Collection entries
++++++++++++++++++++

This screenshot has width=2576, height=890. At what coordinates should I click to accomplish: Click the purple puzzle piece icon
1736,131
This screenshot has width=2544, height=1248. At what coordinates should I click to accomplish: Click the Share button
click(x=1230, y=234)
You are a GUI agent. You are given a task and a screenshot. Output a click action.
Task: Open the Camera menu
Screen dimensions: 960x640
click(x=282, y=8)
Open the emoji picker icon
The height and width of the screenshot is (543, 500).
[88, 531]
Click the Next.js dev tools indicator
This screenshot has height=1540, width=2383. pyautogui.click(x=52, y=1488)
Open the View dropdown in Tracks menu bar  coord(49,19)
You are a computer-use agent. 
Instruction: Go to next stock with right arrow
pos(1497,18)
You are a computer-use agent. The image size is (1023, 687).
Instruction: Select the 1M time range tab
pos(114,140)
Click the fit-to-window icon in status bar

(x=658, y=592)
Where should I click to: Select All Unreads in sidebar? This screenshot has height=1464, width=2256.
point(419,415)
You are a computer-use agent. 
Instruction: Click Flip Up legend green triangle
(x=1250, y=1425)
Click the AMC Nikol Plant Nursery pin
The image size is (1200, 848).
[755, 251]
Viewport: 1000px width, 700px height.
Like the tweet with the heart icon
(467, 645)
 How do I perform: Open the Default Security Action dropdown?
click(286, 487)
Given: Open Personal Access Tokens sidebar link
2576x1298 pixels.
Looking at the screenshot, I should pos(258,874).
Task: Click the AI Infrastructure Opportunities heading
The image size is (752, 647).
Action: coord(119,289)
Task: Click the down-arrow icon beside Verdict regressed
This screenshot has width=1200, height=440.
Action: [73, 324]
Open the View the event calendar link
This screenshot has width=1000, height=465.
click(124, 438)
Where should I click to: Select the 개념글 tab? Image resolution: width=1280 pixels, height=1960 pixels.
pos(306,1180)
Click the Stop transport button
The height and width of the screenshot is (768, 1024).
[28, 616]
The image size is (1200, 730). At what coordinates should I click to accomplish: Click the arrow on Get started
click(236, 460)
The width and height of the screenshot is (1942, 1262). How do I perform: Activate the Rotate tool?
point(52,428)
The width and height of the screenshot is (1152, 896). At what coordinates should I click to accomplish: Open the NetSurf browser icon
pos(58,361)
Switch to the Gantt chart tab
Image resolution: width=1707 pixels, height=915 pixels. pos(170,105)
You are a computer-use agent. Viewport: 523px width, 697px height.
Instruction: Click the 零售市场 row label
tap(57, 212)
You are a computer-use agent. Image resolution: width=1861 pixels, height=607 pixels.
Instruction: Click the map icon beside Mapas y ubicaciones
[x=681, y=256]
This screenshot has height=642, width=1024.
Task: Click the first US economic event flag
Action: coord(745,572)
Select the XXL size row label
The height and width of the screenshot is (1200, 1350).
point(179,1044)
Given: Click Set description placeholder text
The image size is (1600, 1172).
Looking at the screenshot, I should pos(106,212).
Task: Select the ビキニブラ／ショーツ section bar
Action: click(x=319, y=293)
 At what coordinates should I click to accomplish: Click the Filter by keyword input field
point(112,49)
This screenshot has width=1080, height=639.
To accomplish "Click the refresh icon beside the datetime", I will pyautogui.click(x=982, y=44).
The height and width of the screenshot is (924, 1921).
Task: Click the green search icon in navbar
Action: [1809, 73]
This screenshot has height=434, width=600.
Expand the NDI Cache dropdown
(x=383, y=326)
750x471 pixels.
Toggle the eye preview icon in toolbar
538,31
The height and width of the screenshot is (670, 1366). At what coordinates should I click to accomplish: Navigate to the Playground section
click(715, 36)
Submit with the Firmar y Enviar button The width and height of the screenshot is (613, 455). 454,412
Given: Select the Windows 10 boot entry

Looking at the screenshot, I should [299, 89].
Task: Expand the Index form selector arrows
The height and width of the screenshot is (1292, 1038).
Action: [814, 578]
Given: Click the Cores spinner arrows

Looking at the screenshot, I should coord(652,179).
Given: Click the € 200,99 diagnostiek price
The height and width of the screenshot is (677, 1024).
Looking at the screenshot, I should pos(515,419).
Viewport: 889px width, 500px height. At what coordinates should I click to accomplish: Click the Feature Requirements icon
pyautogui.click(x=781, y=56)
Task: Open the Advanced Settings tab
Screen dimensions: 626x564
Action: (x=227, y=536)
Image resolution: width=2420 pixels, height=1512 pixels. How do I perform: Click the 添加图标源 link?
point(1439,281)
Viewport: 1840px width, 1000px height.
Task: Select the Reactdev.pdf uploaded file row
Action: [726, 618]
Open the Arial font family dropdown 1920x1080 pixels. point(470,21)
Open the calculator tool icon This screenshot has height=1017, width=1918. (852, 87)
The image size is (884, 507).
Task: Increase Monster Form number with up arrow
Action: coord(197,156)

++++++++++++++++++++

REQUIRED WORK: Write out all of the entries again, swapping "Instruction" for "Goal" wherever it appears and leaving everything else as it is.

PROBLEM SOLUTION:
This screenshot has width=2576, height=890. At what coordinates should I click to accomplish: Click the purple puzzle piece icon
1736,131
This screenshot has width=2544, height=1248. At what coordinates should I click to accomplish: Click the Share button
click(x=1230, y=234)
You are a GUI agent. You are given a task and a screenshot. Output a click action.
Task: Open the Camera menu
Screen dimensions: 960x640
click(x=282, y=8)
Open the emoji picker icon
The height and width of the screenshot is (543, 500).
[88, 531]
Click the Next.js dev tools indicator
This screenshot has height=1540, width=2383. pyautogui.click(x=52, y=1488)
Open the View dropdown in Tracks menu bar  coord(49,19)
You are a computer-use agent. 
Goal: Go to next stock with right arrow
pos(1497,18)
You are a computer-use agent. The image size is (1023, 687).
Goal: Select the 1M time range tab
pos(114,140)
Click the fit-to-window icon in status bar

(x=658, y=592)
Where should I click to: Select All Unreads in sidebar? This screenshot has height=1464, width=2256.
point(419,415)
You are a computer-use agent. 
Goal: Click Flip Up legend green triangle
(x=1250, y=1425)
Click the AMC Nikol Plant Nursery pin
The image size is (1200, 848).
[755, 251]
Viewport: 1000px width, 700px height.
Like the tweet with the heart icon
(467, 645)
 How do I perform: Open the Default Security Action dropdown?
click(286, 487)
Given: Open Personal Access Tokens sidebar link
2576x1298 pixels.
Looking at the screenshot, I should pos(258,874).
Task: Click the AI Infrastructure Opportunities heading
The image size is (752, 647).
Action: coord(119,289)
Task: Click the down-arrow icon beside Verdict regressed
This screenshot has width=1200, height=440.
Action: [73, 324]
Open the View the event calendar link
This screenshot has width=1000, height=465.
click(124, 438)
Where should I click to: Select the 개념글 tab? Image resolution: width=1280 pixels, height=1960 pixels.
pos(306,1180)
Click the Stop transport button
The height and width of the screenshot is (768, 1024).
[28, 616]
The image size is (1200, 730). At what coordinates should I click to accomplish: Click the arrow on Get started
click(236, 460)
The width and height of the screenshot is (1942, 1262). How do I perform: Activate the Rotate tool?
point(52,428)
The width and height of the screenshot is (1152, 896). At what coordinates should I click to accomplish: Open the NetSurf browser icon
pos(58,361)
Switch to the Gantt chart tab
Image resolution: width=1707 pixels, height=915 pixels. pos(170,105)
You are a computer-use agent. Viewport: 523px width, 697px height.
Goal: Click the 零售市场 row label
tap(57, 212)
You are a computer-use agent. Image resolution: width=1861 pixels, height=607 pixels.
Goal: Click the map icon beside Mapas y ubicaciones
[x=681, y=256]
This screenshot has height=642, width=1024.
Task: Click the first US economic event flag
Action: coord(745,572)
Select the XXL size row label
The height and width of the screenshot is (1200, 1350).
point(179,1044)
Given: Click Set description placeholder text
The image size is (1600, 1172).
Looking at the screenshot, I should pos(106,212).
Task: Select the ビキニブラ／ショーツ section bar
Action: click(x=319, y=293)
 At what coordinates should I click to accomplish: Click the Filter by keyword input field
point(112,49)
This screenshot has width=1080, height=639.
To accomplish "Click the refresh icon beside the datetime", I will pyautogui.click(x=982, y=44).
The height and width of the screenshot is (924, 1921).
Task: Click the green search icon in navbar
Action: [1809, 73]
This screenshot has height=434, width=600.
Expand the NDI Cache dropdown
(x=383, y=326)
750x471 pixels.
Toggle the eye preview icon in toolbar
538,31
The height and width of the screenshot is (670, 1366). At what coordinates should I click to accomplish: Navigate to the Playground section
click(715, 36)
Submit with the Firmar y Enviar button The width and height of the screenshot is (613, 455). 454,412
Given: Select the Windows 10 boot entry

Looking at the screenshot, I should [299, 89].
Task: Expand the Index form selector arrows
The height and width of the screenshot is (1292, 1038).
Action: [814, 578]
Given: Click the Cores spinner arrows

Looking at the screenshot, I should coord(652,179).
Given: Click the € 200,99 diagnostiek price
The height and width of the screenshot is (677, 1024).
Looking at the screenshot, I should pos(515,419).
Viewport: 889px width, 500px height. At what coordinates should I click to accomplish: Click the Feature Requirements icon
pyautogui.click(x=781, y=56)
Task: Open the Advanced Settings tab
Screen dimensions: 626x564
Action: (x=227, y=536)
Image resolution: width=2420 pixels, height=1512 pixels. How do I perform: Click the 添加图标源 link?
point(1439,281)
Viewport: 1840px width, 1000px height.
Task: Select the Reactdev.pdf uploaded file row
Action: [726, 618]
Open the Arial font family dropdown 1920x1080 pixels. point(470,21)
Open the calculator tool icon This screenshot has height=1017, width=1918. (852, 87)
The image size is (884, 507).
Task: Increase Monster Form number with up arrow
Action: coord(197,156)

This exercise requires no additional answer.